- Work item -
For the data below, restate word for word only the lines from the line containing "You are a GUI" through the line containing "This screenshot has height=640, width=960.", both ends included.

- Record set -
-- Opening Marker --

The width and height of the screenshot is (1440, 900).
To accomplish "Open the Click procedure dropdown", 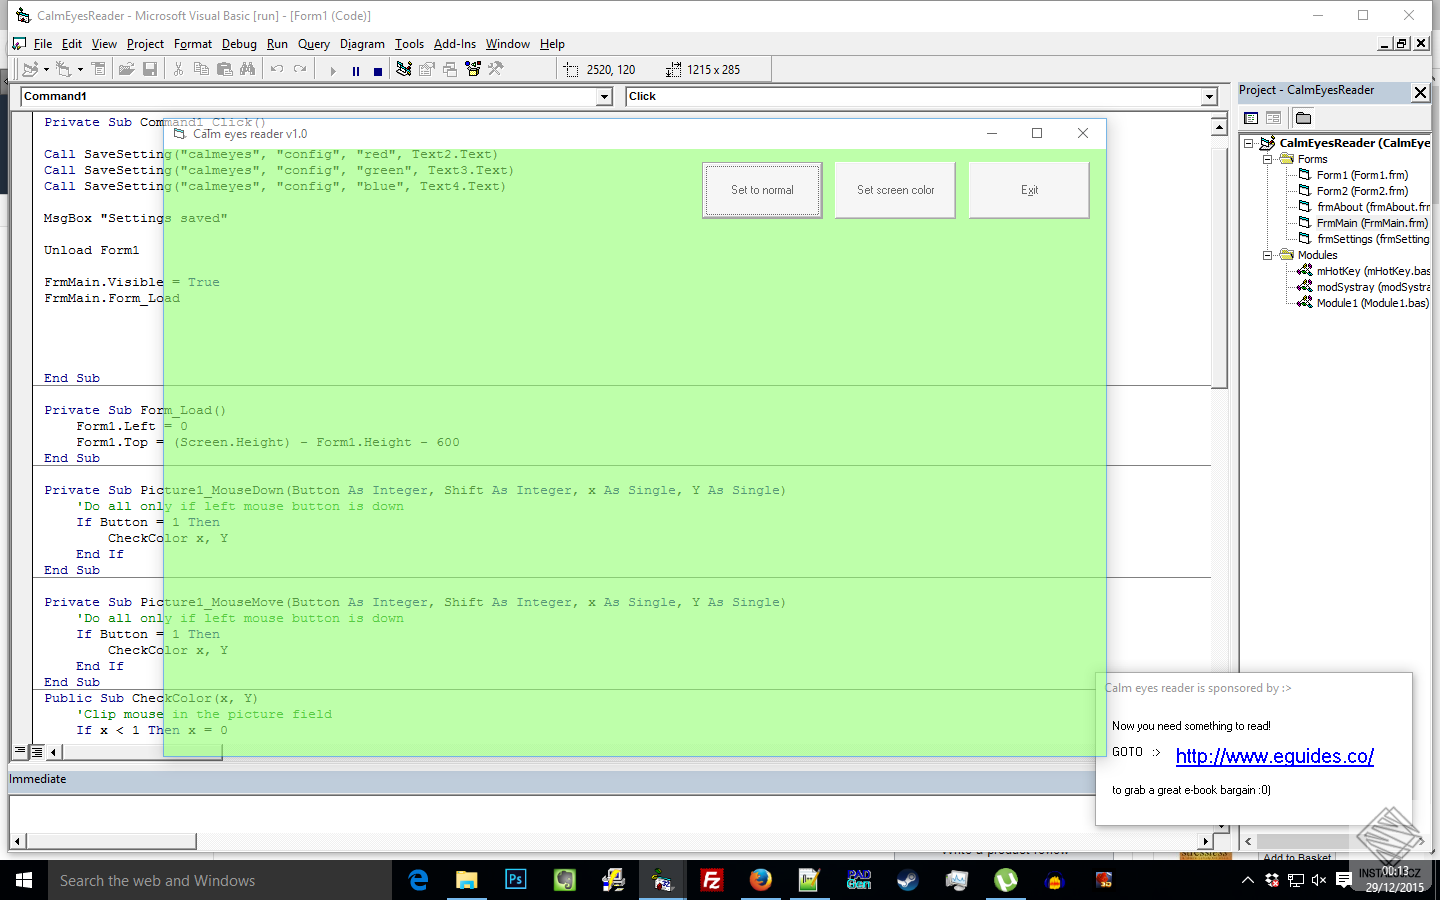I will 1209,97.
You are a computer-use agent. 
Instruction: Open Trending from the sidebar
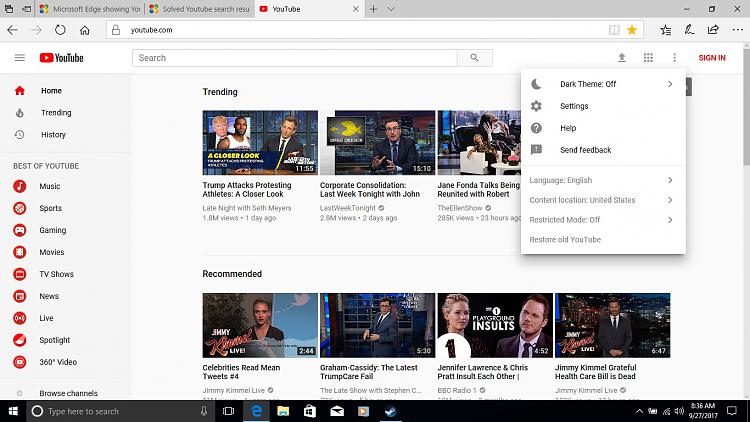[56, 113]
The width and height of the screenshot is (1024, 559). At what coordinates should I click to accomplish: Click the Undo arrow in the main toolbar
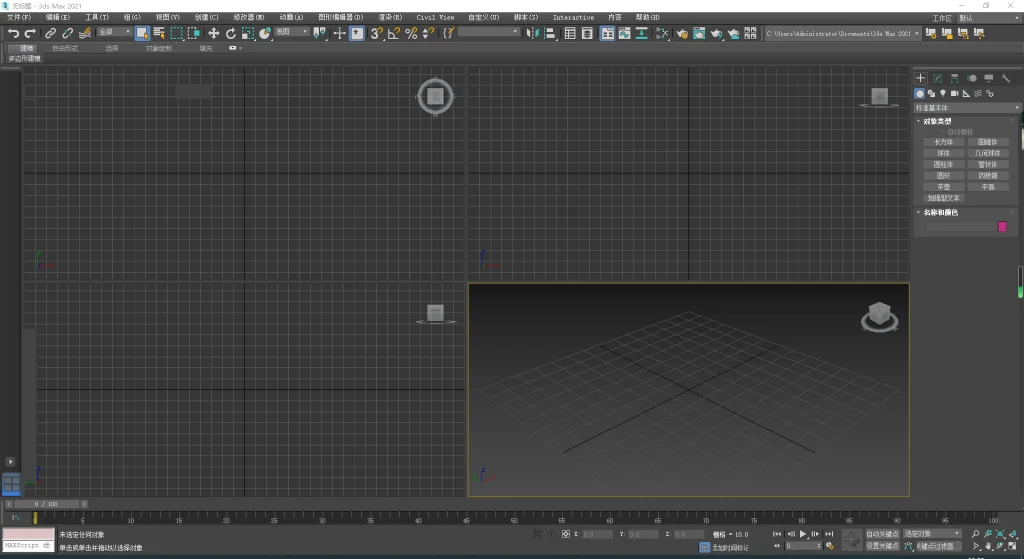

-- Closing Marker --
-- Opening Marker --

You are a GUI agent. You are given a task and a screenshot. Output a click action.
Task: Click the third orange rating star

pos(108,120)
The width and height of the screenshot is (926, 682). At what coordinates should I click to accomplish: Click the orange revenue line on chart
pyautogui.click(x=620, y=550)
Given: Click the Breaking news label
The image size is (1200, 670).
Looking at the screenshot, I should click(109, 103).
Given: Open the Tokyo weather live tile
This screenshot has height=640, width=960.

-- Closing Marker --
-- Opening Marker --

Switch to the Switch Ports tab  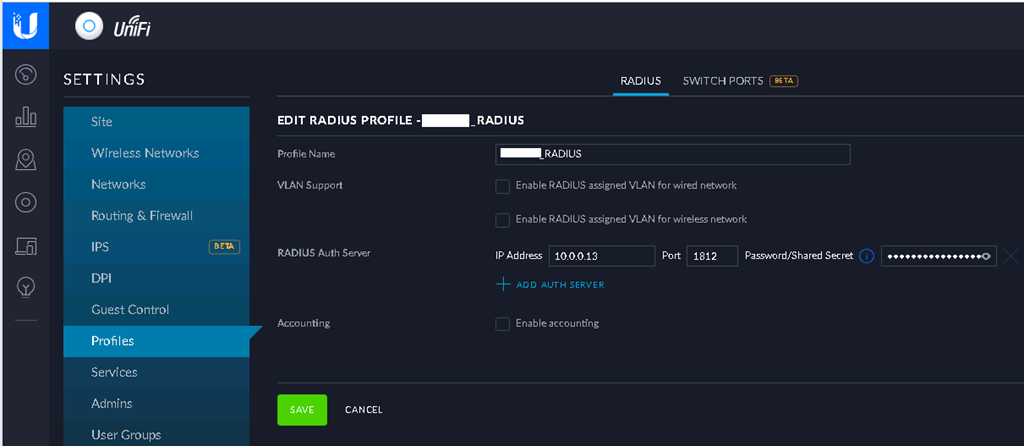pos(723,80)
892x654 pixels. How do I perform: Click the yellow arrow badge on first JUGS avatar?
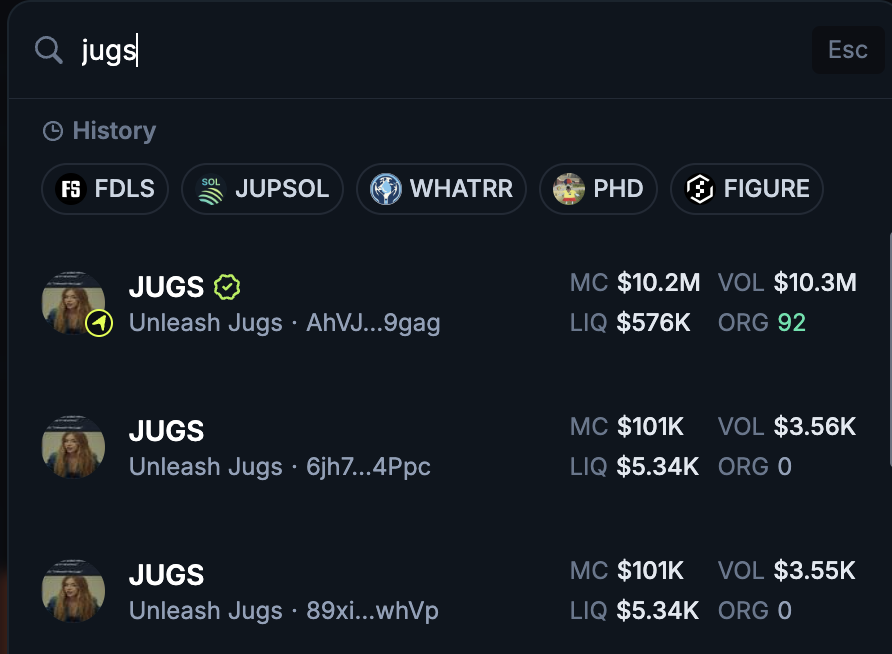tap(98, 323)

-- Closing Marker --

- Output of the task -
You are a GUI agent. You are given a task and a screenshot. Output a click action.
Task: Click the third orange rating star

pos(108,120)
The width and height of the screenshot is (926, 682). At what coordinates should I click to accomplish: Click the orange revenue line on chart
pyautogui.click(x=620, y=550)
Given: Click the Breaking news label
The image size is (1200, 670).
Looking at the screenshot, I should click(109, 103).
Given: Open the Tokyo weather live tile
This screenshot has height=640, width=960.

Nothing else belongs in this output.